The results came from a survey the Farm Bureau mailed to the state’s 15,232 farmers. About 15 percent of the total, 2,145, responded. Together, they represent a quarter of the state’s 2.2 million acres of farm land.

Nonetheless, the Farm Bureau said the data appeared to be statistically valid as survey results in areas for which data is available corresponds closely. For example, the proportion of farmers who indicated they have developed nutrient management plans (18 percent) is close to the state Department of Agriculture’s number (14 percent).

“Beyond the public relations side of it, I think there was a need for good data,” Stolte said. “And with respect to many voluntary practices, this is the best data that’s available now.”

The survey found that farmers routinely use soil testing on 60 percent of all cropland. Soil tests help farmers optimize their use of fertilizer and reduce the potential for runoff. Nearly half of the farmers, 45 percent, said they had reduced their use of fertilizer during the past three years. Half said their fertilizer use had remained the same, and 4 percent said it had increased.

Also, 52 percent of the respondents said they had adopted some practices that helped reduce the need for pesticides, such as scouting fields for problem pests, using natural predators and other biological controls, or using tillage practices that reduce the need for chemical controls. More than half, 55 percent, said they had reduced their use of pesticides during the past three years. Only 1 percent said their pesticide use had increased.

When asked the most important reasons for using good conservation practices, 35 percent cited reduced production costs, 34 percent said concern for stewardship and environmental quality, and 31 percent said increased yields.

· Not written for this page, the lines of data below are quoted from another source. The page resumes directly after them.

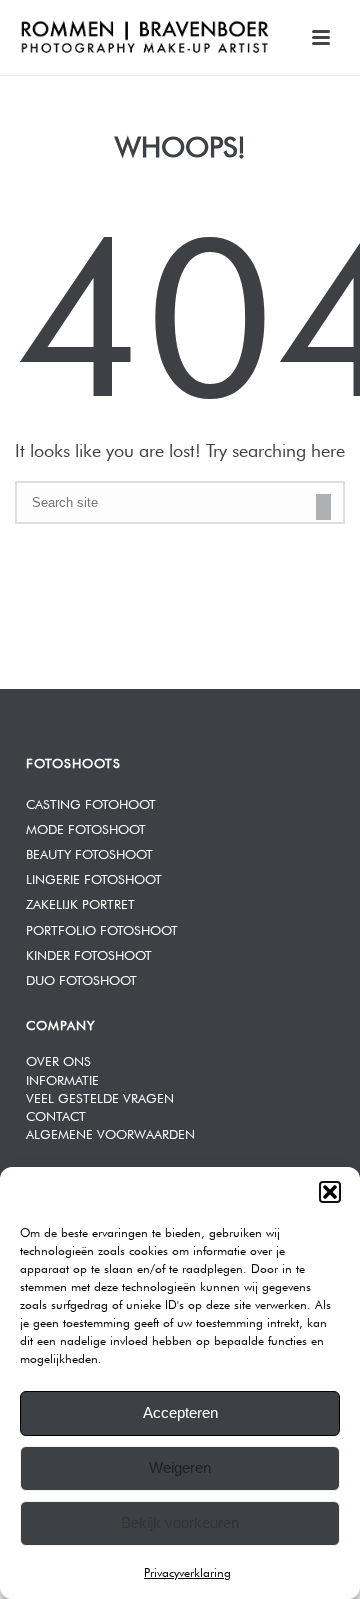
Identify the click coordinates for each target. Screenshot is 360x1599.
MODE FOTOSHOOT (86, 827)
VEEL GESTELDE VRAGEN (100, 1096)
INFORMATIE (62, 1078)
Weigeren (180, 1467)
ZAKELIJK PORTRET (80, 902)
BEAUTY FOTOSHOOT (89, 852)
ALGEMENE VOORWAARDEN (110, 1132)
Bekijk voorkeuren (180, 1522)
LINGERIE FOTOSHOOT (94, 877)
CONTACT (56, 1114)
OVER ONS (58, 1059)
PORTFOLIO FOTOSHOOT (102, 928)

The farmers responding to the survey, who collectively manage 511,485 acres of farmland, reported putting 27 percent of their land to some kind of conservation use. That total, 143,127 acres, is an average of 67 acres per farm.

Farmers reported setting aside 34,479 acres for wildlife habitat, 4,309 acres for streams, lakes and ponds, 9,823 acres for wetlands, and 94,519 acres for forests or woodlands.

The survey was conducted by the Farm Bureau with technical and financial support from the Maryland Department of Agriculture, the Maryland Grain Producers Utilization Board, and the Chesapeake Bay Trust.

The survey was developed with input from farmers, agricultural agencies, and environmental groups.